As Nassau Community College continues its search for a new president, King said, "the key is to have someone who has a clear vision how NCC fits into the regional economic development strategy and how students can complete their degree ... NCC is a place where there are a lot of students who could benefit" from an approach focused on career preparation while also providing an education in the humanities.
"The vision of higher ed is to prepare students for both jobs and civic participation," he said.
Eye on bolstering enrollment
Hochul's plan for SUNY called for an enrollment of 500,000, up from the approximately 375,000 currently in the system. SUNY's marketing push and measures to ease the application process — including a two-week fee waiver period in the fall — led to a surge in applications, including from out-of-state applicants. And while it is too early to determine the potential enrollment bump, King said he was "cautiously optimistic."

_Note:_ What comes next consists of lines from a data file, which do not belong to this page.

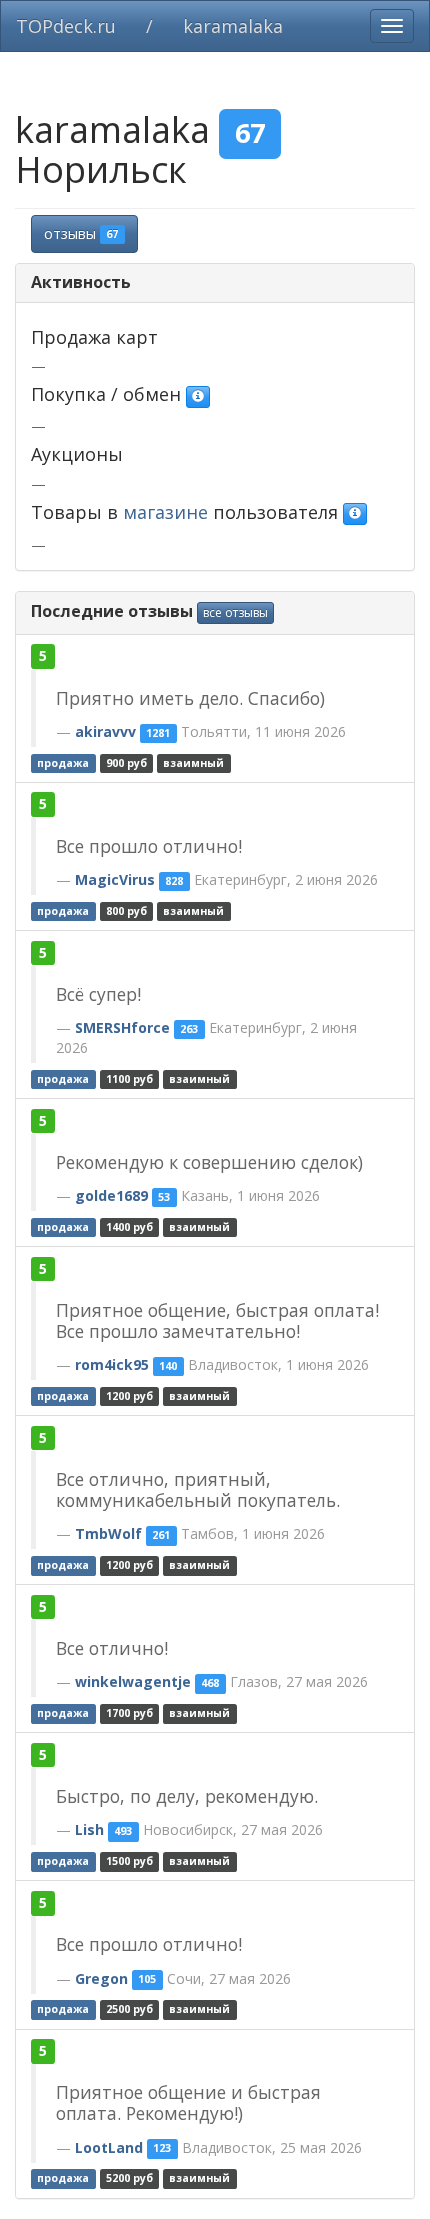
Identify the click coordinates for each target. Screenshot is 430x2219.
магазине (165, 512)
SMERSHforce (122, 1027)
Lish (89, 1829)
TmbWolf (108, 1533)
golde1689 (111, 1195)
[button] (198, 397)
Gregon (101, 1978)
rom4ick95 (112, 1364)
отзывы (81, 233)
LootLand (109, 2147)
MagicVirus (115, 879)
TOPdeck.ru (66, 26)
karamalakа (233, 26)
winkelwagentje (133, 1681)
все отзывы (235, 612)
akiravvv (105, 731)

From 2011 to 2021, enrollment fell 21%, from 468,006 to 370,114. King conceded that boosting the flagship universities' profile and out-of-state enrollment would make them more competitive and selective, but stressed what he called "a cascading admissions system" in which students not admitted to schools of their choice are steered to other campuses in the system.
His SUNY appointment is not his first go-round in state education governance. King's years as state education commissioner, from 2011 through 2014, were marked by the contentious reaction to the Common Core policy adopted by New York. Its standardized testing, and teacher evaluations based in part on rising test scores, remain controversial.

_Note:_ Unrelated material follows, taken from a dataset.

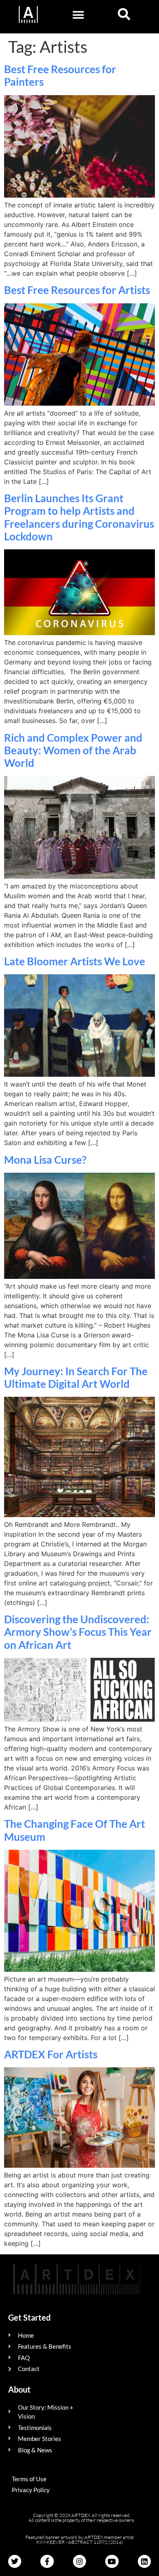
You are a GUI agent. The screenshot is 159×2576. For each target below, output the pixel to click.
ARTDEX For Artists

A parent-led statewide testing boycott stemming from the Common Core standards developed into the largest movement of its type in the nation, with hundreds of thousands of students in grades three through eight, including on Long Island, opting out of state standardized exams.
While King's appointment was warmly received by state and elected officials, including Rep. Hakeem Jeffries (D-Brooklyn), who was on the search committee that chose him, critics from his tenure as state education commissioner were "concerned" about it.

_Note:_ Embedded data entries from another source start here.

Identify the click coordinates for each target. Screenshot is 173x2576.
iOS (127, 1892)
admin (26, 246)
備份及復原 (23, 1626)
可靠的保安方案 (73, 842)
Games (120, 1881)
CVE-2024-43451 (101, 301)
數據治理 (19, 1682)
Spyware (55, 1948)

King's return to New York is a "disappointing" return to the past, said Jeanette Deutermann of Bellmore, founder of Long Island Opt Out.
"We spent years trying to fix the failed reform policies that he had put in, and so we're now concerned with what he will do with the SUNY system," she said after his appointment last month.
King said that as U.S. education secretary from 2016 to 2017 in President Barack Obama's administration, and acting deputy secretary since early 2015, he helped develop a successor policy to No Child Left Behind that he said he believes softened the "problematic elements" and left the teacher evaluation issue in the "rearview mirror. ... We removed the federal role in teacher evaluations."
A theme throughout his career is an effort to address systemic inequalities, and that remains part of his new agenda, he said.
"Today our student population statewide doesn't reflect the diversity of our state, [and] faculty doesn't fully reflect the diversity of our state," said King, who is the second Black chancellor, the second Puerto Rican and the first who is both Black and Puerto Rican.
He pointed to programs developed in the CUNY system and found successful elsewhere, such as one called ASAP, that provides wraparound financial and educational support for students who might otherwise drop out.
"Georgia State [University] has largely closed the racial and economic gap in the completion rate," he said, with a focus on "proactive advising" and supports.
There also are lingering effects of the COVID pandemic, which closed and limited in-person education for millions of students for lengthy periods and left what many experts see as a mental health crisis among adolescents and young adults.
Many also were left with academic deficits.
"There was a toll and we see it for our students and we see it across our campuses," King said, adding, "We hope SUNY can be part of the solution."